(Objectif A)
Recopiez l'extrait sur les Iroquois en commençant par « Lorsqu’au bout de » et en allant jusqu'à « embuscades toutes préparées. », mais substituez « Hurons » à « Algonquins ».
(Objectif B)
Résumez l'extrait sur les Iroquois en deux phrases.

(Extrait du texte)
********

Lorsqu’au bout de quelques années ils reparurent sur le grand fleuve, les Algonquins virent qu’ils allaient avoir sur les bras un ennemi qui ne serait plus à mépriser.

La plupart du temps, les maraudeurs iroquois se contentaient de « faire coup » sur un campement, puis il se retiraient avec adresse dès que les Algonquins se montraient en nombre. Le lac Saint Pierre, avec ses îles et son étendue, offrait un refuge aux flottilles de guerre, comme aussi des points de repère et des embuscades toutes préparées.

Avant l’arrivée de Jacques Cartier, les Iroquois descendaient ainsi la rivière Sorel, qui porta longtemps leur nom, et étendaient leurs ravages jusque dans le bas du fleuve, au delà de Québec. Les premiers navigateurs qui visitèrent le Canada les connurent sous le nom de Toudamans que leur avait imposé les autres nations sauvages. Le mot Iroquois dont on se sert à cette époque, paraît désigner le principal groupe, et Toudamans une tribu de cette nation.

Par la terreur que répandaient les Toudamans, on s’explique l’absence de villages que le découvreur du Saint-Laurent remarqua entre Montréal et Achelaï, près des rapides du Richelieu, à mi-chemin entre Québec et les Trois-Rivières.

Le mot Toudamans semble être une corruption de Touanlouabs, Tsoundouans[9]. « Les Toudamans furent plus tard connus sous le nom d’Iroquois[10]. »

Jacques Cartier parle des Toudamans, gens du sud, qui menaient la guerre aux sauvages de Québec et poussaient leurs courses jusqu’au golfe.

La carte de Lescarbot (1609) place les Toudamans sur la rive sud du fleuve entre Québec et les Trois Rivières. Cependant, cet auteur n’ayant jamais visité le fleuve, il ne faut pas attacher trop d’importance à sa carte. Les mots « gens du sud » dont se sert Cartier, et ce que nous savons du site où étaient les cantons iroquois, nous donnent l’assurance que ce ne pouvait être entre Québec et les Trois Rivières, mais bien en haut de la rivière Sorel, comme nous l’avons dit. Du reste, cette même carte de Lescarbot indique la rivière Sorel sous le nom de rivière des Iroquois, et quelque part vers Saint-Hyacinthe sont placés des campements avec le mot Iroquois. Sans être très correct, Lescarbot est encore un bon guide ici.

********

(Données brutes)
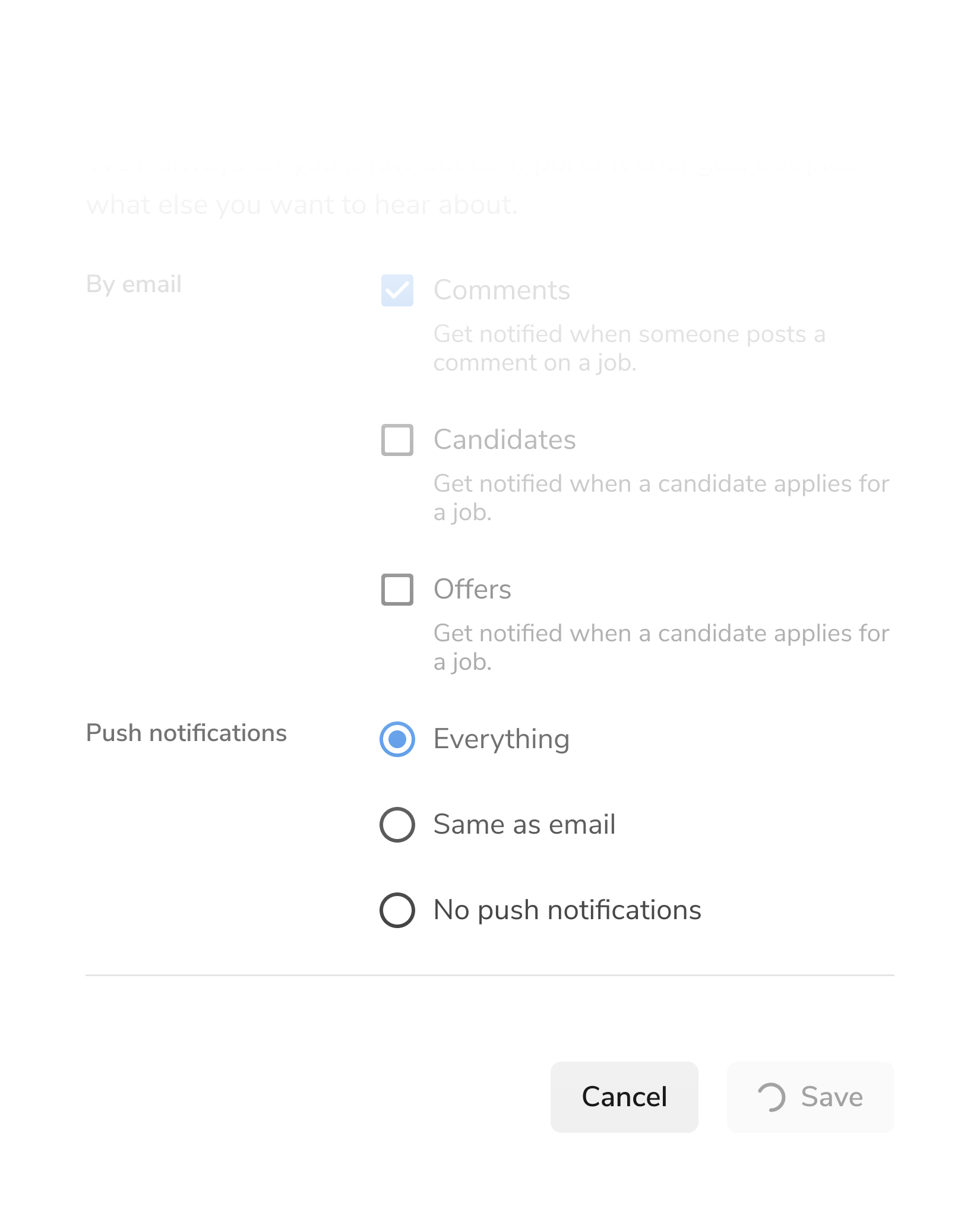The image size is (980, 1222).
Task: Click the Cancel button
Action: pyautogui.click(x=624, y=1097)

********

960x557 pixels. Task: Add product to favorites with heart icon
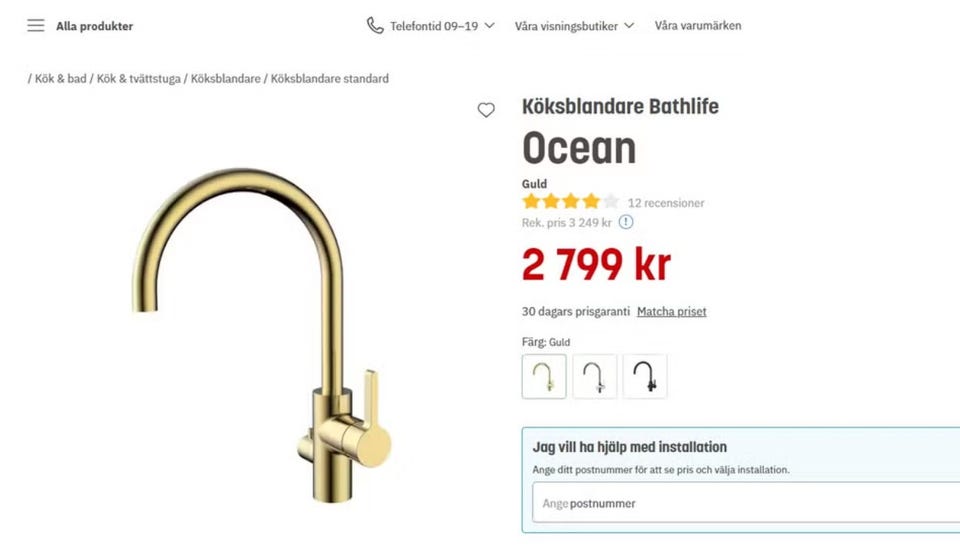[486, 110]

********

(Corrigé A)
Lorsqu’au bout de quelques années ils reparurent sur le grand fleuve, les Hurons virent qu’ils allaient avoir sur les bras un ennemi qui ne serait plus à mépriser.

La plupart du temps, les maraudeurs iroquois se contentaient de « faire coup » sur un campement, puis il se retiraient avec adresse dès que les Hurons se montraient en nombre. Le lac Saint Pierre, avec ses îles et son étendue, offrait un refuge aux flottilles de guerre, comme aussi des points de repère et des embuscades toutes préparées.

(Corrigé B)
Avant l'arrivée de Jacques Cartier, les Iroquois descendaient la rivière Sorel et portaient leurs ravages jusqu'au-delà de Québec, et les premiers navigateurs les connurent sous le nom de Toudamans, que Cartier décrit comme des gens du sud en guerre contre les sauvages de Québec. La carte de Lescarbot (1609) les place sur la rive sud entre Québec et les Trois-Rivières, mais son auteur n'avait jamais visité le fleuve, et les mots de Cartier comme le site des cantons iroquois montrent qu'ils se trouvaient en haut de la rivière Sorel.